### Problem requirements
An exact copy of all the data is required.

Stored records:
★ ★ ★

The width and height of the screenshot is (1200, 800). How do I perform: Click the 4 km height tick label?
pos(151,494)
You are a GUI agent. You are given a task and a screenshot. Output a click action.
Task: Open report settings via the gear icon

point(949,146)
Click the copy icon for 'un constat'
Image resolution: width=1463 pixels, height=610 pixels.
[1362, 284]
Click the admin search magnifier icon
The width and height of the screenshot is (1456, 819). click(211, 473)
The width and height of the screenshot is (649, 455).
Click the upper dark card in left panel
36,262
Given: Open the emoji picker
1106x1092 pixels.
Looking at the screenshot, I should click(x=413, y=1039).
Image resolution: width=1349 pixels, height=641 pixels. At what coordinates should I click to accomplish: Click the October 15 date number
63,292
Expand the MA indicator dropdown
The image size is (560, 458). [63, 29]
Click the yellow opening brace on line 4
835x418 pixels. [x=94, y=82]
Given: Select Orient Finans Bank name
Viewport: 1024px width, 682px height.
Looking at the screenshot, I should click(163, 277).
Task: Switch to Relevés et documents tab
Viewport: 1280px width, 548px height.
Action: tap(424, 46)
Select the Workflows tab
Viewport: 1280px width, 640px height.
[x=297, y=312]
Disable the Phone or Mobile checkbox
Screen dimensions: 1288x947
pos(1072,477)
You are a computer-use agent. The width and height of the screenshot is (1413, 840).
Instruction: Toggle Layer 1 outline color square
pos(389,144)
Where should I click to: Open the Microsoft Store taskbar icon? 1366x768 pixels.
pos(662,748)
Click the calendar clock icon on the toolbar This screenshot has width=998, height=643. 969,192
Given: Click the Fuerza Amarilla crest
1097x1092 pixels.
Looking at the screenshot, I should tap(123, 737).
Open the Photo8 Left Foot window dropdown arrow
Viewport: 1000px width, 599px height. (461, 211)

★ ★ ★

### Final answer
The width and height of the screenshot is (1200, 800). How do I perform: Click the 4 km height tick label?
pos(151,494)
You are a GUI agent. You are given a task and a screenshot. Output a click action.
Task: Open report settings via the gear icon

point(949,146)
Click the copy icon for 'un constat'
Image resolution: width=1463 pixels, height=610 pixels.
[1362, 284]
Click the admin search magnifier icon
The width and height of the screenshot is (1456, 819). click(211, 473)
The width and height of the screenshot is (649, 455).
Click the upper dark card in left panel
36,262
Given: Open the emoji picker
1106x1092 pixels.
Looking at the screenshot, I should click(x=413, y=1039).
Image resolution: width=1349 pixels, height=641 pixels. At what coordinates should I click to accomplish: Click the October 15 date number
63,292
Expand the MA indicator dropdown
The image size is (560, 458). [63, 29]
Click the yellow opening brace on line 4
835x418 pixels. [x=94, y=82]
Given: Select Orient Finans Bank name
Viewport: 1024px width, 682px height.
Looking at the screenshot, I should click(163, 277).
Task: Switch to Relevés et documents tab
Viewport: 1280px width, 548px height.
Action: tap(424, 46)
Select the Workflows tab
Viewport: 1280px width, 640px height.
[x=297, y=312]
Disable the Phone or Mobile checkbox
Screen dimensions: 1288x947
pos(1072,477)
You are a computer-use agent. The width and height of the screenshot is (1413, 840).
Instruction: Toggle Layer 1 outline color square
pos(389,144)
Where should I click to: Open the Microsoft Store taskbar icon? 1366x768 pixels.
pos(662,748)
Click the calendar clock icon on the toolbar This screenshot has width=998, height=643. 969,192
Given: Click the Fuerza Amarilla crest
1097x1092 pixels.
Looking at the screenshot, I should tap(123, 737).
Open the Photo8 Left Foot window dropdown arrow
Viewport: 1000px width, 599px height. (461, 211)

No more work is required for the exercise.